Pointing data for pages and screens
= = = = = = =

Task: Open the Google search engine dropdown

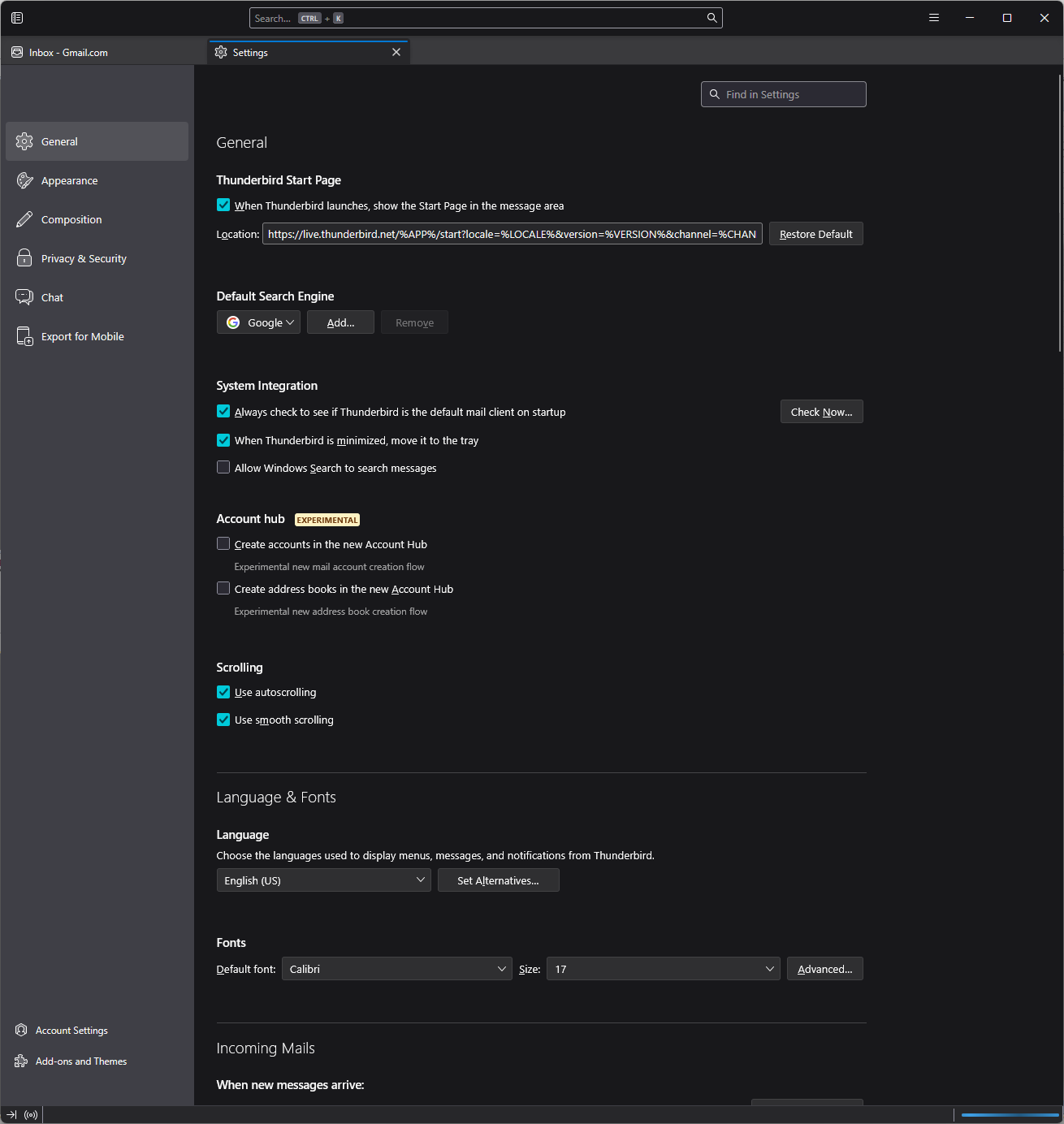Action: [258, 322]
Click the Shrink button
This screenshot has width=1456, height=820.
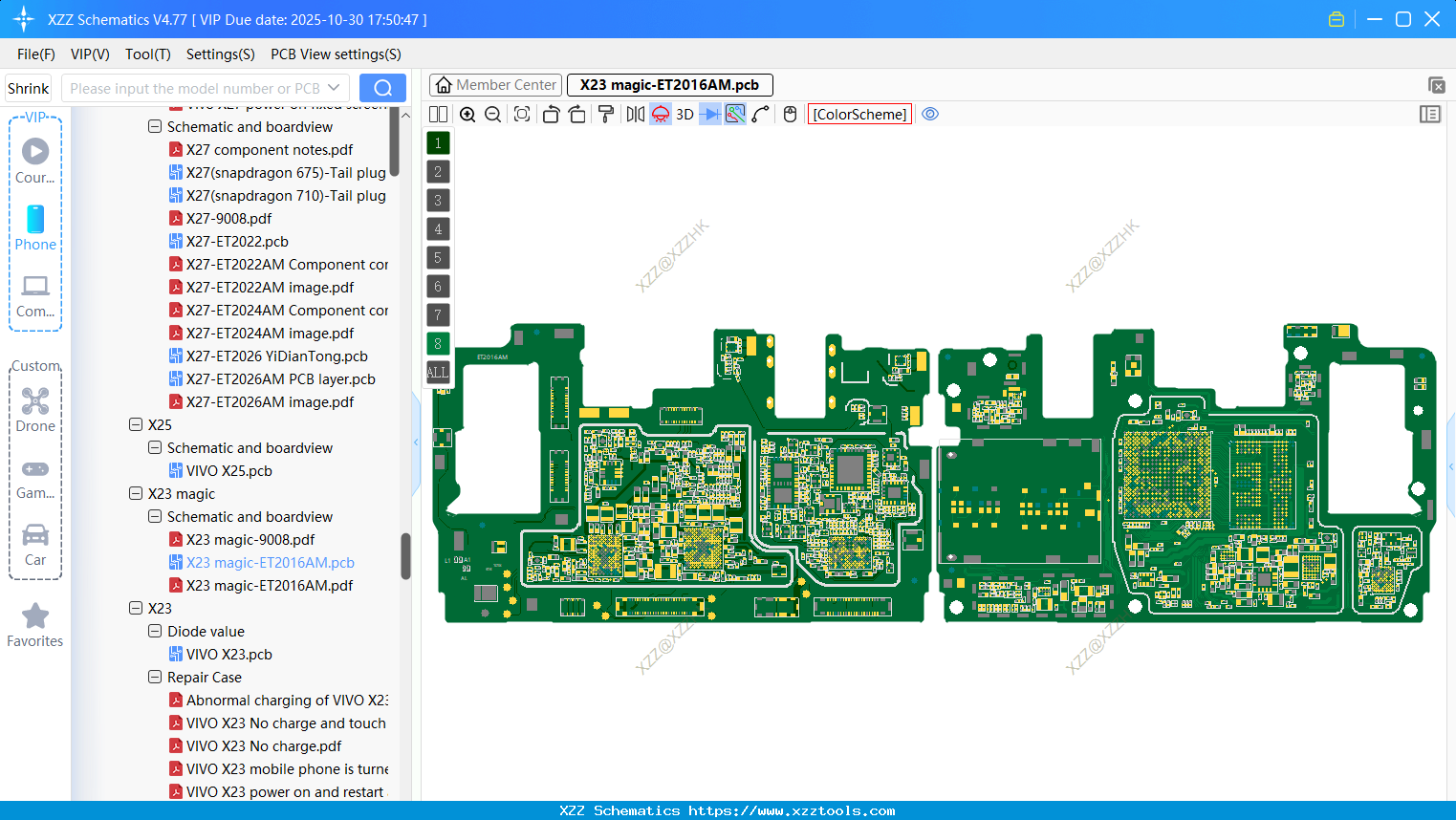(29, 88)
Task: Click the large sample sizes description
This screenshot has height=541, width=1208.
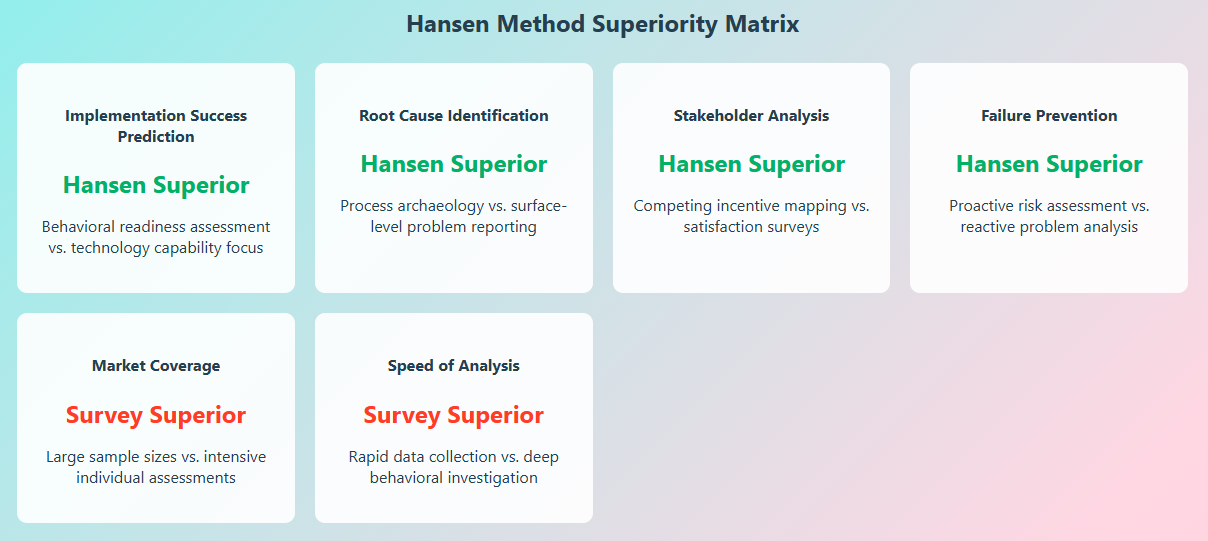Action: coord(156,467)
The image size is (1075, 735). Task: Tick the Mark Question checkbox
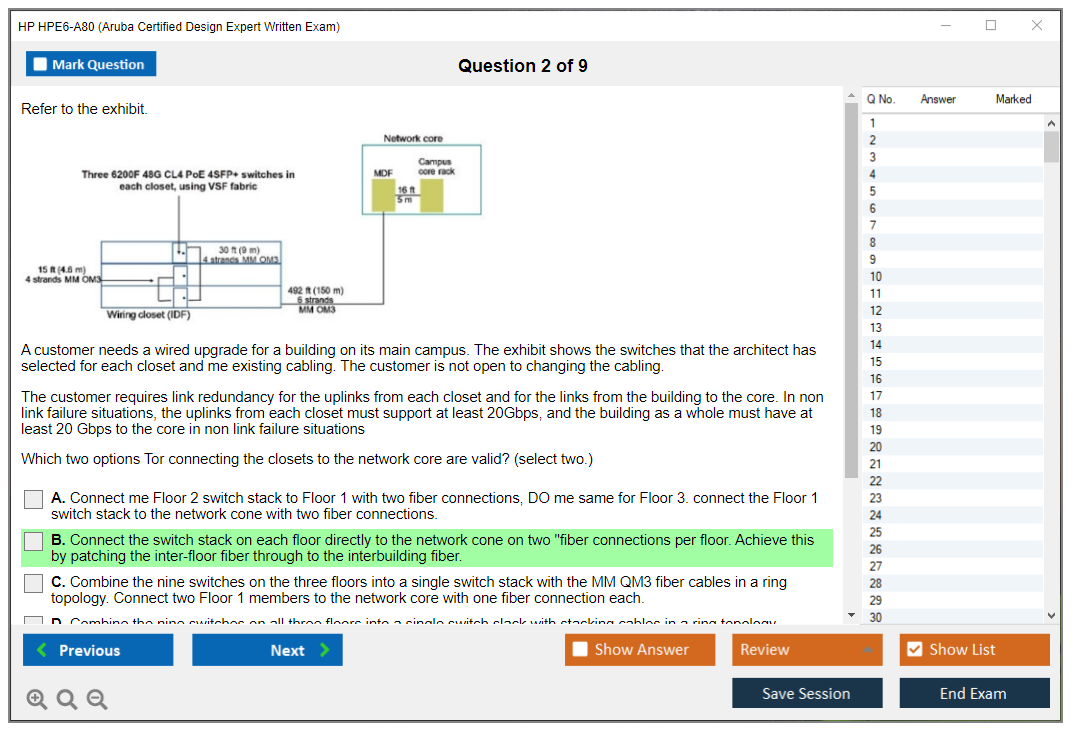click(x=41, y=64)
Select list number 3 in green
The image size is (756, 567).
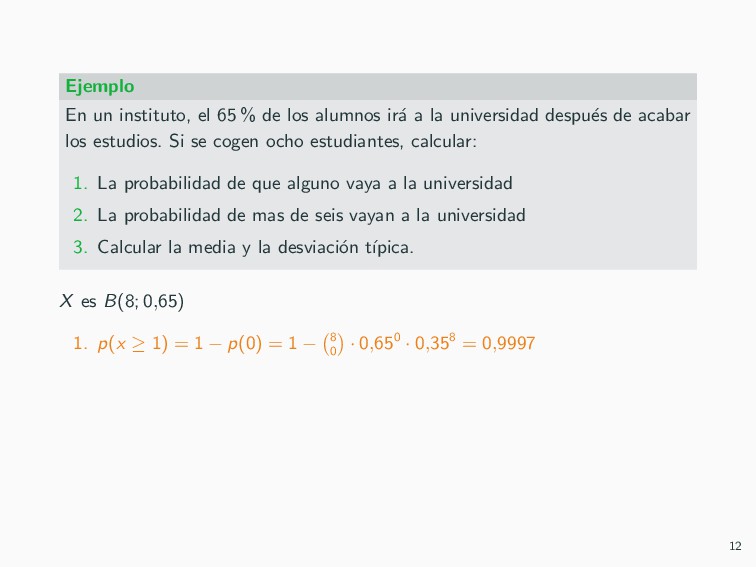click(80, 247)
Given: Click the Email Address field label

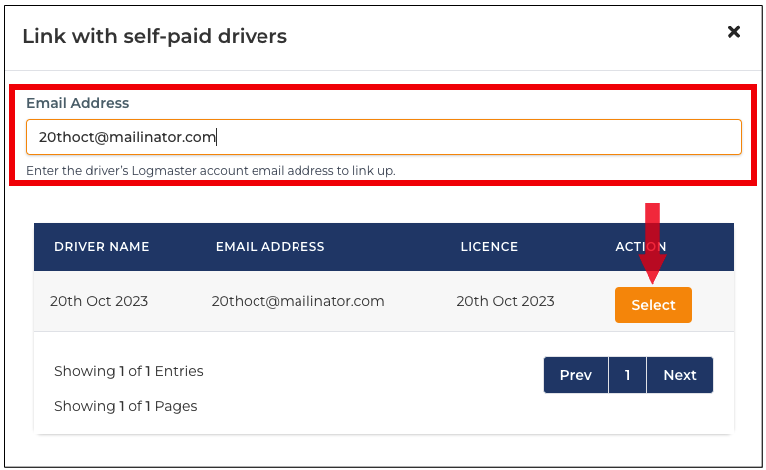Looking at the screenshot, I should coord(78,103).
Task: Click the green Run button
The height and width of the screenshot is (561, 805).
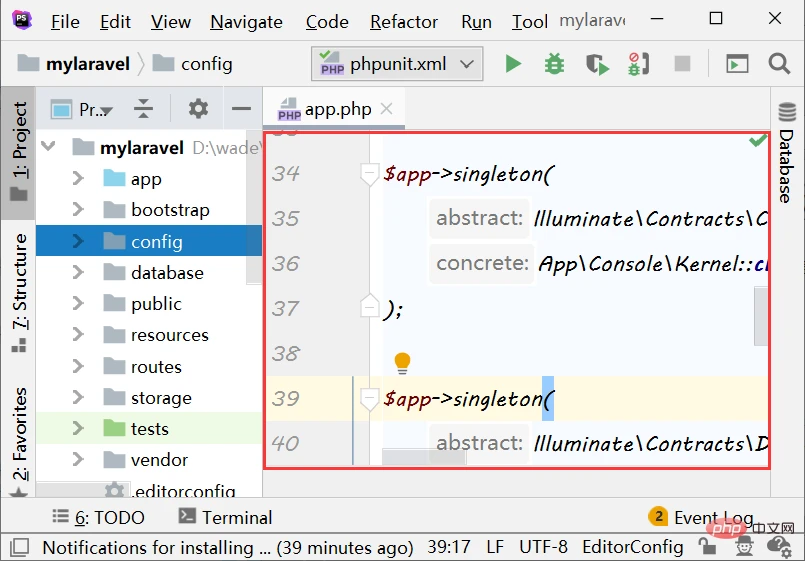Action: tap(513, 64)
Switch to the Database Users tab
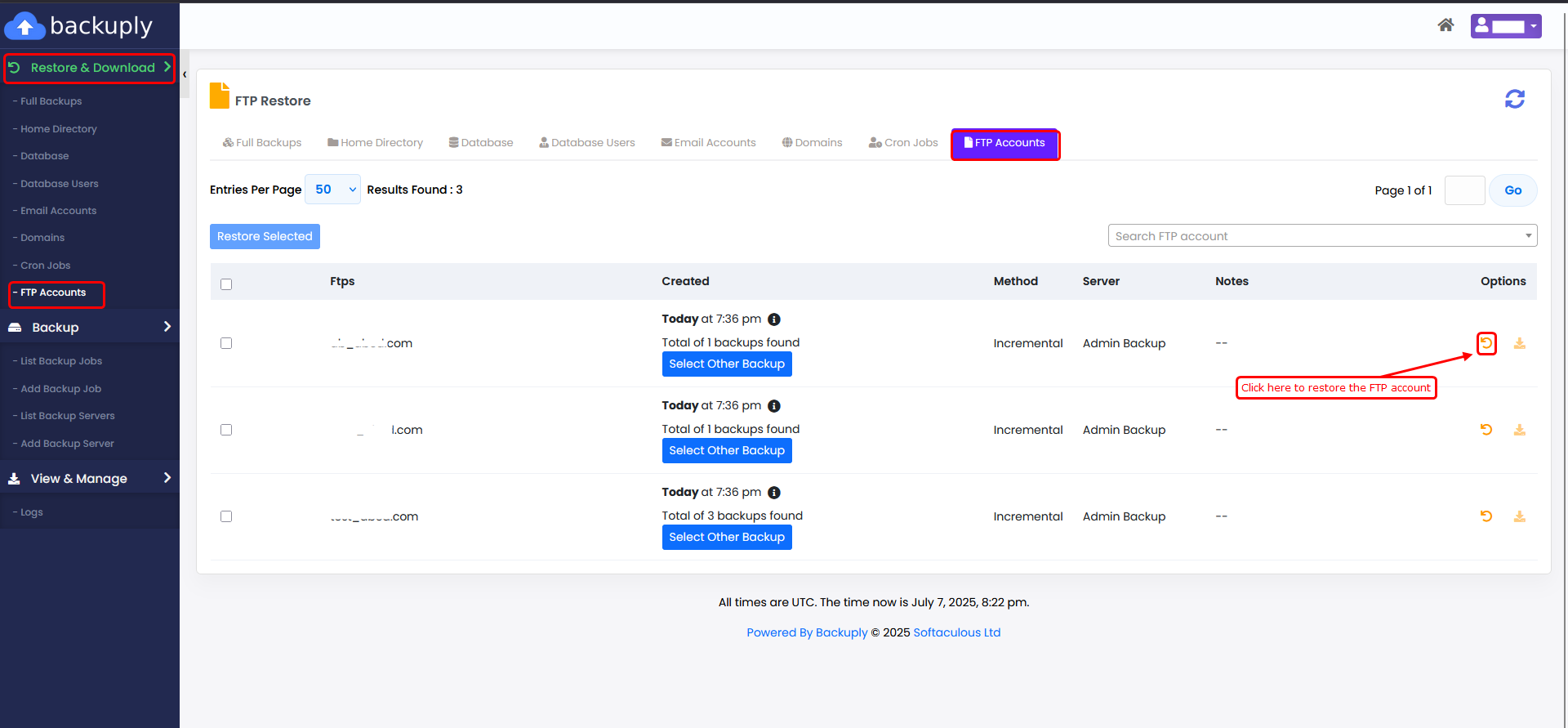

= = = = = = =

(DIRECTIONS FOR THIS TASK)
Can you copy every line of the items above word for word, leaving out the pictures?

(WRITTEN REPLY)
Task: Open the Google search engine dropdown

Action: [258, 322]
Click the Shrink button
This screenshot has width=1456, height=820.
(29, 88)
Task: Click the large sample sizes description
This screenshot has height=541, width=1208.
Action: coord(156,467)
The image size is (1075, 735). Task: Tick the Mark Question checkbox
click(x=41, y=64)
Select list number 3 in green
The image size is (756, 567).
click(80, 247)
Given: Click the Email Address field label

Looking at the screenshot, I should coord(78,103).
Task: Click the green Run button
The height and width of the screenshot is (561, 805).
Action: tap(513, 64)
Switch to the Database Users tab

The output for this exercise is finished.